Special characters in searches
With IBM® Text Search for Db2 for z/OS® you can index and search special characters. When you include a special character in a search, the special character is handled like any other term in the query.
When a special character is adjacent to a term in a query, documents that contain the special character and term in the same order are returned. For example, searching for “30$” finds documents that contain “30$”, but does not find documents that contain “$30”. However, searching for “30 $” (with a separating space) finds all documents that contain “30” and “$”, including the documents that contain either “30$” or “$30”.
When a special character separates two terms, the terms are searched for as a sequence. For example, searching for “jack_jones” finds documents that contain “jack_jones” but not documents that contain “jack_and_jones”.
Terms that are adjacent to special characters are lemmatized. For example, searching for “cats&dogs” in English finds documents that contain “cat&dog”. Also, when a term is adjacent to a special character in a query, the term is not removed from the query. For example, searching for “at&t” does not omit the term “at”. However, searching for “at & t” (separated by spaces) omits the term “at”.
You can use special characters in wildcard search expressions.

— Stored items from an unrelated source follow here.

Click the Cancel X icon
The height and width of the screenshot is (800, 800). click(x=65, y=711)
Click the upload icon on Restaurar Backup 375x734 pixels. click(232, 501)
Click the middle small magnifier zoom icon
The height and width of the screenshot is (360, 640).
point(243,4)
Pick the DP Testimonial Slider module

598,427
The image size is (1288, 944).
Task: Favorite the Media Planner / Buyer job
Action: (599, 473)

For example, searching for “ja*_” finds documents that contain “jack_jones”. However, you cannot use wildcard characters to find special characters. For example, searching for “ca*s” finds documents that contain “cats”, “categories”, or “cas”, but not documents that contain “ca_s”.
Escaping special characters
- To search for the string “where?”, escape the question mark as follows: “where\?”
- To search for the string “c:\temp,” escape the colon and backslash as follows: “c\:\\temp”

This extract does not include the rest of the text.